#### EXERCISE OBJECTIVE:
Retype every line of the data below without any changes.

(A block of data)
□ □ □ □ □
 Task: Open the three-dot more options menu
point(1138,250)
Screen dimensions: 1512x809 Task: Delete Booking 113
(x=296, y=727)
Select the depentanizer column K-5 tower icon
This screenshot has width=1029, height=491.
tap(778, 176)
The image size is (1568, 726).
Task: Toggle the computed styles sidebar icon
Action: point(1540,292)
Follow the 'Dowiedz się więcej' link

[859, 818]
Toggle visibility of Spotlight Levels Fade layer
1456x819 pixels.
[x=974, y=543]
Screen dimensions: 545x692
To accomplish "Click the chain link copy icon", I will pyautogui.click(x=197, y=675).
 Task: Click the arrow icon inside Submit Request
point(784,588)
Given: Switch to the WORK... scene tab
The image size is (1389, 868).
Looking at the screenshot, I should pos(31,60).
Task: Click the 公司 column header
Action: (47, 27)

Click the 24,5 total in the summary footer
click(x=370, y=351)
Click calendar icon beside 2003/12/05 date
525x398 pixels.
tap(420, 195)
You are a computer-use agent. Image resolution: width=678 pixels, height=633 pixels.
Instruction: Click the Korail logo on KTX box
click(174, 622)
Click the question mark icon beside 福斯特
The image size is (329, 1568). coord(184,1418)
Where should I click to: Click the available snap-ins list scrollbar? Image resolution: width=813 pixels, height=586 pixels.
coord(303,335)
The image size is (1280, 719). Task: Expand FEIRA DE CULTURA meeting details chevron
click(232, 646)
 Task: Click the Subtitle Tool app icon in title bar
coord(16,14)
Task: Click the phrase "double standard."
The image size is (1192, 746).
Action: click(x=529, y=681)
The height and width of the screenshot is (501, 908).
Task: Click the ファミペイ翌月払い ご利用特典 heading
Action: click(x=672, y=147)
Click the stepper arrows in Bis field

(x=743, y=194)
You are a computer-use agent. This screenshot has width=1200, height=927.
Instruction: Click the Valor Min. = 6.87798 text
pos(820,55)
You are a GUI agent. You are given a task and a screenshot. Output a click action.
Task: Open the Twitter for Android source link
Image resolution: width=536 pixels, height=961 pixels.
□ □ □ □ □
#### THE ANSWER:
 Task: Open the three-dot more options menu
point(1138,250)
Screen dimensions: 1512x809 Task: Delete Booking 113
(x=296, y=727)
Select the depentanizer column K-5 tower icon
This screenshot has width=1029, height=491.
tap(778, 176)
The image size is (1568, 726).
Task: Toggle the computed styles sidebar icon
Action: point(1540,292)
Follow the 'Dowiedz się więcej' link

[859, 818]
Toggle visibility of Spotlight Levels Fade layer
1456x819 pixels.
[x=974, y=543]
Screen dimensions: 545x692
To accomplish "Click the chain link copy icon", I will pyautogui.click(x=197, y=675).
 Task: Click the arrow icon inside Submit Request
point(784,588)
Given: Switch to the WORK... scene tab
The image size is (1389, 868).
Looking at the screenshot, I should pos(31,60).
Task: Click the 公司 column header
Action: (47, 27)

Click the 24,5 total in the summary footer
click(x=370, y=351)
Click calendar icon beside 2003/12/05 date
525x398 pixels.
tap(420, 195)
You are a computer-use agent. Image resolution: width=678 pixels, height=633 pixels.
Instruction: Click the Korail logo on KTX box
click(174, 622)
Click the question mark icon beside 福斯特
The image size is (329, 1568). coord(184,1418)
Where should I click to: Click the available snap-ins list scrollbar? Image resolution: width=813 pixels, height=586 pixels.
coord(303,335)
The image size is (1280, 719). Task: Expand FEIRA DE CULTURA meeting details chevron
click(232, 646)
 Task: Click the Subtitle Tool app icon in title bar
coord(16,14)
Task: Click the phrase "double standard."
The image size is (1192, 746).
Action: click(x=529, y=681)
The height and width of the screenshot is (501, 908).
Task: Click the ファミペイ翌月払い ご利用特典 heading
Action: click(x=672, y=147)
Click the stepper arrows in Bis field

(x=743, y=194)
You are a computer-use agent. This screenshot has width=1200, height=927.
Instruction: Click the Valor Min. = 6.87798 text
pos(820,55)
You are a GUI agent. You are given a task and a screenshot. Output a click action.
Task: Open the Twitter for Android source link
Image resolution: width=536 pixels, height=961 pixels.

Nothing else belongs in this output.